Exercise prompt: Exactly as written, reproduce all of the entries.

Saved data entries
◆ ◆ ◆ ◆ ◆ ◆ ◆

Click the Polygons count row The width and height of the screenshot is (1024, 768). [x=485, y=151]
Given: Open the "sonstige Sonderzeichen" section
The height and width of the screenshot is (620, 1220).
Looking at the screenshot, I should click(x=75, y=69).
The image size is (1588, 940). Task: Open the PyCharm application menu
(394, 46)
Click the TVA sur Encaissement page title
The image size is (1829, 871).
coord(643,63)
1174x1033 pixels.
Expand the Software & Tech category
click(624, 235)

◆ ◆ ◆ ◆ ◆ ◆ ◆

Task response:
Click the Polygons count row The width and height of the screenshot is (1024, 768). [x=485, y=151]
Given: Open the "sonstige Sonderzeichen" section
The height and width of the screenshot is (620, 1220).
Looking at the screenshot, I should click(x=75, y=69).
The image size is (1588, 940). Task: Open the PyCharm application menu
(394, 46)
Click the TVA sur Encaissement page title
The image size is (1829, 871).
coord(643,63)
1174x1033 pixels.
Expand the Software & Tech category
click(624, 235)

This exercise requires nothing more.